Dopo aver preso in considerazione questo fattore, la serra venne migliorata, nuovi semi furono consegnati in orbita e quasi tutti germogliarono. Ma le piante si rifiutarono di fiorire. Così avvenne anche con le orchidee già fiorite, portate nello Spazio nel 1980. Dopo alcuni giorni in orbita, i fiori caddero, anche se nuove foglie continuarono a crescere, così come le radici aeree. Poi apparve la teoria che il campo magnetico terrestre avesse un’influenza critica.

Come risolvere questo problema era stato descritto dal fondatore della cosmonautica Konstantin Tsiolkovskij (1857-1935) nei suoi scritti molti decenni prima. Ideò un piano per creare gravità artificiale e per far crescere le piante in una centrifuga. Insomma, c’era una soluzione pratica a questo problema già nel 1933. In effetti, la centrifuga ha aiutato: i germogli erano ora orientati lungo il vettore della forza centrifuga. Durante questo esperimento, delle Arabidopsis fiorirono in orbita.

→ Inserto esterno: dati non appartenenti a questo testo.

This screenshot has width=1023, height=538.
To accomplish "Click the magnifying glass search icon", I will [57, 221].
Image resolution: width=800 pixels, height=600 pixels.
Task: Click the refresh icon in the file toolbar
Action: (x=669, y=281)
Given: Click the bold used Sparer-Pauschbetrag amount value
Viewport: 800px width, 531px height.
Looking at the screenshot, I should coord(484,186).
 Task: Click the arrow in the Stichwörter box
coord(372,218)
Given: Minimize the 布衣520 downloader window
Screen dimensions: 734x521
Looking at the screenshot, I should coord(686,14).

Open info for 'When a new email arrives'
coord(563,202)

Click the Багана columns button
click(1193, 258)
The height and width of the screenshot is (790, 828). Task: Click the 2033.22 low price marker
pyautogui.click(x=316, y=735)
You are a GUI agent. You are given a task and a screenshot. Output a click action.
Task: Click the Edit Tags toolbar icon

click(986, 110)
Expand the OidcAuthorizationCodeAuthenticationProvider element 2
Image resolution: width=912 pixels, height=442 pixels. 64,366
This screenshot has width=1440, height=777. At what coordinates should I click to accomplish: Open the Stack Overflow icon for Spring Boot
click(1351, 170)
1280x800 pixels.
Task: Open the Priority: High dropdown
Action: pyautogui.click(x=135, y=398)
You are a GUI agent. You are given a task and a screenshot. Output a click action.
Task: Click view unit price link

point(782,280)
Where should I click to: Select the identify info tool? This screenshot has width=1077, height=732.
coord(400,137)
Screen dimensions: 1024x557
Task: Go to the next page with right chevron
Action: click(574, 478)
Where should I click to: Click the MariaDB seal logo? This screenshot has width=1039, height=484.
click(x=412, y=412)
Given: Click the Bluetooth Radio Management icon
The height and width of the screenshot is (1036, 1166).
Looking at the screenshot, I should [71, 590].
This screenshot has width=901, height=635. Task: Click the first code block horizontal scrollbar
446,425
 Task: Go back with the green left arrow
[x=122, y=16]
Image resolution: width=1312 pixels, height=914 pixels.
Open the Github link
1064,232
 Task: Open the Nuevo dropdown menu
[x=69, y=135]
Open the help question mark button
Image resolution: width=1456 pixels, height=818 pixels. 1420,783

Successivamente, i cosmonauti hanno portato nello Spazio molti semi, coltivando con successo cipolle, grano, lattuga, cavoli e altro, persino nello Spazio aperto. Nel 2007-2008 è stato condotto l’esperimento “Biorisk”, durante il quale semi di senape, riso, pomodoro, ravanello, orzo, arabidopsis e nicandra sono stati coltivati per 13 mesi in un contenitore sulla superficie esterna della Stazione spaziale internazionale. Solo i semi di pomodoro non hanno resistito, mentre tutti gli altri hanno mantenuto la capacità di germinare.

Il consumo di piante cresciute in orbita è permesso dagli anni Ottanta: allora gli scienziati sulla Terra hanno esaminato il raccolto spaziale e si sono accertati che fosse del tutto sicuro per l’alimentazione umana.